**Goal of the exercise:** From the data below, give the number of lines holding the word "computer", with nothing else added.

=-=-=-=-=

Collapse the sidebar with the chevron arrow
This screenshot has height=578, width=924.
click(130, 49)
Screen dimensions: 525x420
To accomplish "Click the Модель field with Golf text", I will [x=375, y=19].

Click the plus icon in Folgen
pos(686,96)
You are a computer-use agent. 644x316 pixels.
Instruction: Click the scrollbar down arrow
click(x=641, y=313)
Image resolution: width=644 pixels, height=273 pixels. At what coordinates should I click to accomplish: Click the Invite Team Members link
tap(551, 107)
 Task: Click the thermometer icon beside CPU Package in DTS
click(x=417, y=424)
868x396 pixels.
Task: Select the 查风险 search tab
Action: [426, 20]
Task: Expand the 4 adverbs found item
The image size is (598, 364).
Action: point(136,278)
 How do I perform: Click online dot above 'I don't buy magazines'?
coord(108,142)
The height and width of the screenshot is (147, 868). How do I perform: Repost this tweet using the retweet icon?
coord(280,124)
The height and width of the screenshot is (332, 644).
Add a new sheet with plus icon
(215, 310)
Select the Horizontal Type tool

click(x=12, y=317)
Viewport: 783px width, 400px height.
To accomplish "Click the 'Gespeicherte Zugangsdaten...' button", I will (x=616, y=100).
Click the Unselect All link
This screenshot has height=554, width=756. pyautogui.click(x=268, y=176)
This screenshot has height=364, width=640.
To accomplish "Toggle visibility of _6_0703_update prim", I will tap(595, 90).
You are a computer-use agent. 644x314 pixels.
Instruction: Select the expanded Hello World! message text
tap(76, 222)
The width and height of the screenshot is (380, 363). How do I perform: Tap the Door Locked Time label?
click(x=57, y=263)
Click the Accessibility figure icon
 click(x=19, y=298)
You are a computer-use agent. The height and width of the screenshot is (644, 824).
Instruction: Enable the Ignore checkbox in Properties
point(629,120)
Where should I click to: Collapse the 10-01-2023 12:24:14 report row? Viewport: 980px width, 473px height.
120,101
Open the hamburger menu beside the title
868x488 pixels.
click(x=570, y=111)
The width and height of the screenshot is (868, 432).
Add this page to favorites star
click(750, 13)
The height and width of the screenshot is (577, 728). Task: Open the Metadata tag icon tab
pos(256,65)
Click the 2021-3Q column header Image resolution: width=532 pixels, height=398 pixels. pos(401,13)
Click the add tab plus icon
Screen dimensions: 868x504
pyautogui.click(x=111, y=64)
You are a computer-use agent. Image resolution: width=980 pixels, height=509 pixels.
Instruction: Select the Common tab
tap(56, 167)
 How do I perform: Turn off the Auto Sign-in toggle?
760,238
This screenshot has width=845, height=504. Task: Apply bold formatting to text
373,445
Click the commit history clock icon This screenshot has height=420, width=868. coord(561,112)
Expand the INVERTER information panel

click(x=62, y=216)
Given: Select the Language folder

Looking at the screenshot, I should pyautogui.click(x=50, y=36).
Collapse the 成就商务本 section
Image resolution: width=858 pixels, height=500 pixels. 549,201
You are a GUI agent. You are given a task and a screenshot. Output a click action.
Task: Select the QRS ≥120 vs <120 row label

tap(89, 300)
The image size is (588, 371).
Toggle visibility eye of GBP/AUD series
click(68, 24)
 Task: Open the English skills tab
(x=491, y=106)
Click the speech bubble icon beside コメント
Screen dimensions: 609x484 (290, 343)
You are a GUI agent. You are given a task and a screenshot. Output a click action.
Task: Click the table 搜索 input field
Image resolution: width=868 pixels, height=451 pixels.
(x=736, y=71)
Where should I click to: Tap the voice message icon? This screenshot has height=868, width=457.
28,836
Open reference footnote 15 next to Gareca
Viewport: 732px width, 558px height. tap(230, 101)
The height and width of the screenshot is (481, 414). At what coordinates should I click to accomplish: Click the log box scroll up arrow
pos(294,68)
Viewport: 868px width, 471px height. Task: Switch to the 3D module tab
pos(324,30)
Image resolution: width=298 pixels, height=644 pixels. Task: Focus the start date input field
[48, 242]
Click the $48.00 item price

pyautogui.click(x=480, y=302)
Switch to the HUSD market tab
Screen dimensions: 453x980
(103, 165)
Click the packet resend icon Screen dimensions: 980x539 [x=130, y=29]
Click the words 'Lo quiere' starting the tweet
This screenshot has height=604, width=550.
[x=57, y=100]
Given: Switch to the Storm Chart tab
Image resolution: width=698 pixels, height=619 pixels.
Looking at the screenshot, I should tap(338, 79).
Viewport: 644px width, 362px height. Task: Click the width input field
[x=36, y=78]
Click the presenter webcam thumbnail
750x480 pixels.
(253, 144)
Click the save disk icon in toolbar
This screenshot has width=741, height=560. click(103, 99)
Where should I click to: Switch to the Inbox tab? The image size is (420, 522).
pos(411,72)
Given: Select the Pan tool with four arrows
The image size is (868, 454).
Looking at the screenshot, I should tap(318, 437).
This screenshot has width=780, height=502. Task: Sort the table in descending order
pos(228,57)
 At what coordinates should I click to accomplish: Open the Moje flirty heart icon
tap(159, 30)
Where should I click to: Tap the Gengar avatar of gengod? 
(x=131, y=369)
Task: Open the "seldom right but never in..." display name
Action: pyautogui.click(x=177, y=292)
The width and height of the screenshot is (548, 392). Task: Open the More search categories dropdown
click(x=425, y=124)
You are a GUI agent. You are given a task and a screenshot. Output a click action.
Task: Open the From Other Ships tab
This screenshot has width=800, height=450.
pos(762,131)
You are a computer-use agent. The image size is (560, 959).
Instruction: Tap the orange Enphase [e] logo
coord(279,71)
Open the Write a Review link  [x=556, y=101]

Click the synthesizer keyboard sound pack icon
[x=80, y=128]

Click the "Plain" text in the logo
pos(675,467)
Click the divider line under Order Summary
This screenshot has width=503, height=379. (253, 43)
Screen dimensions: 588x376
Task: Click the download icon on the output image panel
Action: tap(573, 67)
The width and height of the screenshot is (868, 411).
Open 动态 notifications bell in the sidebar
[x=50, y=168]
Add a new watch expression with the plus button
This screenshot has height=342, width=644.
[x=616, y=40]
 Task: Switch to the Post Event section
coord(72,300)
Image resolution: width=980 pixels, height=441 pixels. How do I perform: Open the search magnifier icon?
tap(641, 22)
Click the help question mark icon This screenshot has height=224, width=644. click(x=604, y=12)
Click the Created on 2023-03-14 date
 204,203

=-=-=-=-=

**Written response:** 5